Your goal: Please write the next part of the forum thread on fishing American Fork Creek, picking up right after its final line.

Document excerpt:

****************************************

# AF Creek and the fishing proclamation



## visser (Oct 20, 2007)

I'd like to go fishing on the stream in American Fork canyon. The 2008 proclamation has the following listed:

AMERICAN FORK CREEK (Utah County ) (east from Utah Lake to I-15)
CLOSED March 1 through 6 a.m. May 1.

Is the stream in the canyon American Fork Creek and if it is, is the section in the canyon closed (the proclamation makes it sound like only the section from Utah Lake to I-15 is closed)?

Also, I noticed that a lot of waters are closed in March and April. Is this to protect the rainbow spawn?

Thanks for any information.


----------



## Nor-tah (Dec 16, 2007)

I fish AF canyon as soon as the snow is gone. I have fished it from the mouth to tibblefork reservoir and then all the way back to the mineral basin area. I have never caught a fish over 14 inches but it is a fun little stream. Google earth shows all of this. The closure is only down by Utah lake and up to I-15. I think it is to protect the Walleye spawn but I cant remember.


----------



## Tigru (Oct 15, 2007)

WW, do you flyfish or spincast AF creek?


----------



## Nor-tah (Dec 16, 2007)

Both but I mostly spin cus the canyon is very overgrown and hard to back cast. Plus I like spin fishing better cus to tell the truth I am not a very good flyfisher. I have caught some on flys there though.


----------



## Tigru (Oct 15, 2007)

I frequent AF canyon and am also a proponent of spinning. However, I've never really found a good hole for fishing the creek. I usually just head up to Tibble or Silver Lakes. Any info or decent spots you can divulge to me? PM me


----------



## LOAH (Sep 29, 2007)

In most places through the canyon, that creek is running down a pretty good grade so it stays fast and the decent holes will be right behind obstacles. or along the rock wall by the cave.

Spinners don't work as well as worms in some spots and worms don't as well as spinners in others. Tricky creek, but it's fun to fish.

I've caught a couple over 15 inches, but usually smaller.


----------



## MarkM (Sep 7, 2007)

****************************************

Collected material:
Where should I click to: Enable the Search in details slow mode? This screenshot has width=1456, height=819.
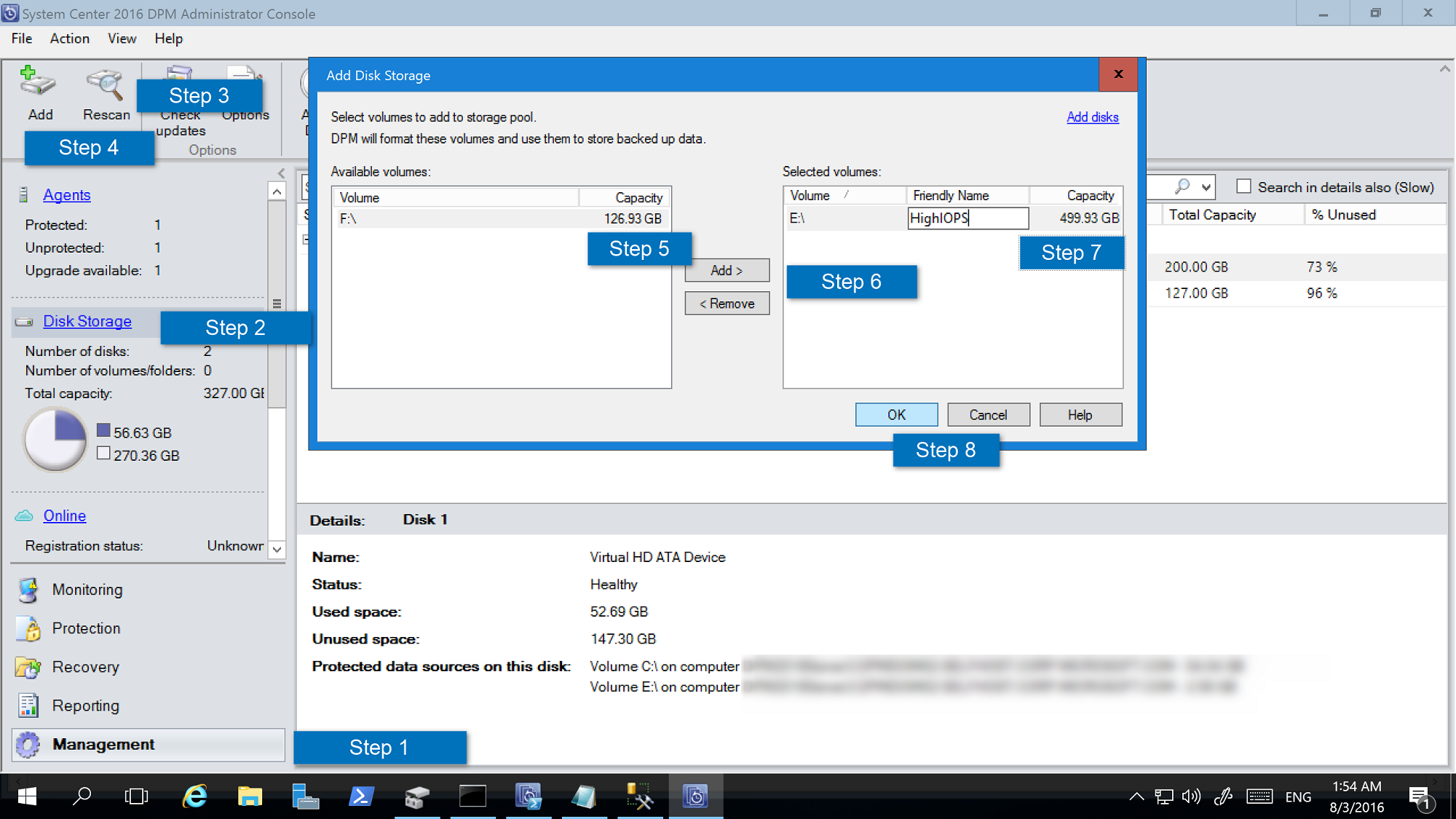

****************************************

Answer for this exercise:
It has been a few years since I fished it but AF creek is a lot of fun with a fly. In fact AF is where I learned to fly fish. Yes it is tough some times to cast but it is good practice. The section I liked to fish is from where the road forks (Alpine loop) upstream to Tibble Fork dam. I also had fair sucsess upstream from Tibble. Hip waders, a 8ft fly rod and a handfull of Parachute Adams dry flies and your set. 

Man I miss fishing that river I might have to go fish it again. I remember when a good friend and I was learning to flyfish we would fish on the Provo and get skunked because we didn't know what we were doing but we could always stop and fish AF on the way home and always catch fish.

Mark


----------



## Nor-tah (Dec 16, 2007)

I agree with what LOAH said. There are a lot of places behind boulders that are obviously deeper and they all hold fish. I went there today cus I bought a new rod and reel at cabelas. I fished for an hour and landed 5 browns on panther martins and a rapala (mostly panthers). Most of the holes I fish can be seen from the road and they are spread between the entire canyon to tibble. For me this is not a stream to park and walk a long ways hitting a large stretch. Its a run and gun stream. Drive up the canyon and keep a close eye on the stream. When you see a place that looks deeper stop run down and make a few casts, then back to the car and on to the next hole. I only made it to the timp cave part today so that shows ya about where I fished. I think that stretch and the one from the turn off to tibble and on are the best. Good luck and let us know.


----------



## bucksandducks (Sep 11, 2007)

I have also fished this creek quite a bit with spinners, and have always caught quite a few fish every time I go out. It is one of my favorite creeks to fish, maybe because it is really close to my house, if I want to catch some browns and rainbows from a creek this creek never fails, also tibble fork is good for pretty good sized rainbows and little browns.


----------



## Nor-tah (Dec 16, 2007)

Sorry if we hijacked this post visser. Here are a couple photos from that trip yesterday. Taken on a camera phone so not the best quality.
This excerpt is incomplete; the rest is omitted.